Now, please don’t misunderstand. I admire Governor Palin for what she has been able to accomplish. Younger than me, with a large family, she rose to the executive branch of Alaska’s government, and then was selected to be John McCain’s running mate. Whether she was the best choice is somewhat moot … they lost, in case you missed that little piece of news. She was chosen, and that’s a significant accomplishment. But the circumstances of her resignation 18 months before the end of her term seems odd.
Lame-duck governors actually can get a lot accomplished. It just depends on what they choose to pursue. A governor, or any politician for that matter, who is not faced with the prospect of re-election has a lot more latitude to compromise, if you don’t think that’s a dirty word. Of course, that depends a lot on what his or her future ambitions might be. And perhaps that’s part of the impetus for Palin to resign at this time. There may be a lot of need to compromise coming down the pike, and if she has ambitions for a run at the White House in 2012, which I think is a long shot, she may have decided that it’s politically more expedient to pull out now rather than to be forced into compromises and risk being called a RINO should she seek the Presidency.

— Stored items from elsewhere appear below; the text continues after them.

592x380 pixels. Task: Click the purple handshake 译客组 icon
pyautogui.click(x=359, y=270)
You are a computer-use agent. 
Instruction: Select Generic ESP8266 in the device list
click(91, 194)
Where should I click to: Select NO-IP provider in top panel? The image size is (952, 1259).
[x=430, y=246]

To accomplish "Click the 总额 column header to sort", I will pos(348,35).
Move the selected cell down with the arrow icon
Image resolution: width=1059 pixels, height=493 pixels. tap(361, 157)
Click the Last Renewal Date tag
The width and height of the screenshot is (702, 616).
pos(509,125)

For the record, I hate that term. We’ll talk about that another day.
But think about it. Governor Crist will work now to shore up his conservative credentials as he runs for U.S. Senate. He’s been criticized for supporting President Obama on the federal stimulus, though Jacksonville is reaping some of the benefits of that money right now through some major road construction projects. We’ll need to watch how much Governor Crist swings back to the right for the Senate race, with Speaker Rubio also seeking the seat.
Mayor Peyton, on the other hand, is free to propose a property tax increase because, and I believe he believes this, it’s in the best interest of the city. I’ll have an opportunity to ask him about that on Wednesday on the Jacksonville Observer Radio Show, and I’m looking forward to that. But city council members who wish to seek the Mayor’s office or run for re-election might be reluctant to support that hike.

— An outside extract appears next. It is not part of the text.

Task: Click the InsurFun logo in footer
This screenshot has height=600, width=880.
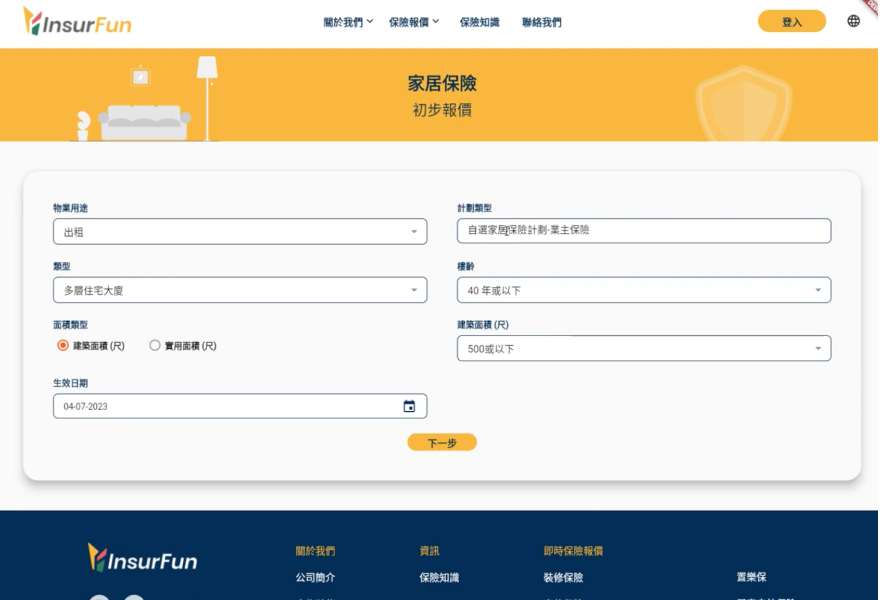Action: tap(142, 558)
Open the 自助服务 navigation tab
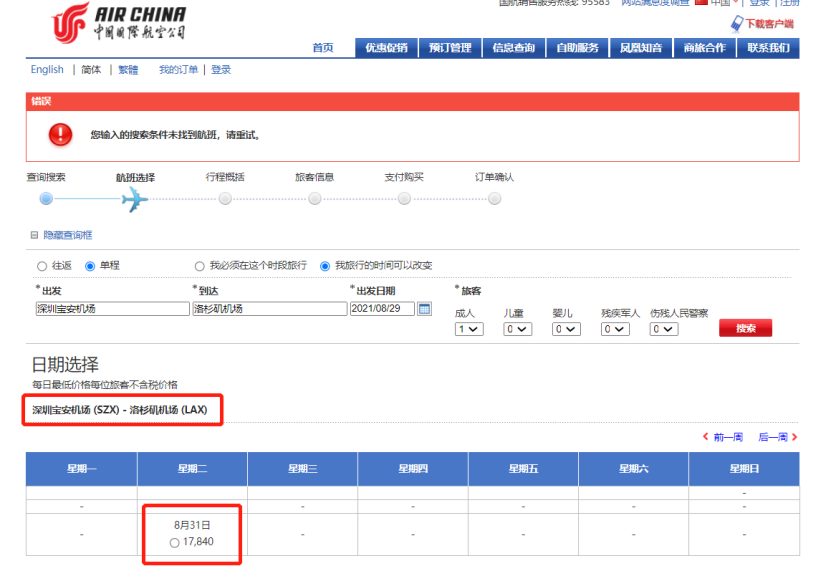The height and width of the screenshot is (566, 831). coord(577,48)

Still, absent a major scandal, it’s very unusual for a sitting governor to resign the job because they feel like they can accomplish more outside of government. South Carolina Governor Mark Sanford HAS a pretty major scandal on his hands, and he’s chosen not to resign, so far. Normally, people who have attained that kind of power and influence tend to try to hang on to it by whatever means necessary. Governor Palin has proven herself to be her own woman, but I would not be surprised if there is something else going on that we don’t yet know about. It is an unorthodox way to kick off a Presidential campaign, jumping off at mid term, if that is in fact her intention. But I think we learned that Sarah Palin just coming out and being Sarah Palin may be problematic for a Presidential run. As McCain’s running mate, she showed flashes of brilliance, but seemed, from my vantage, as not being quite ready for the national stage. She still has more executive experience than President Obama, but again, that’s moot at this point. President Obama is as accomplished a campaigner as President Clinton was, and in a head-to-head contest, particularly if Obama has been even the least bit successful, he’ll be a formidable opponent for whomever the Republicans choose to challenge him.
No matter what, we’re going to just have to wait to see what Governor Palin has in mind following this resignation. Staying on as governor would have been the obvious way to stay in the spotlight and build a record on which to run for the White House. 18 months of governor may not be enough. But Sarah Palin proved to us early on that she’s unconventional, and unpredictable. In that, this move is certainly true to form.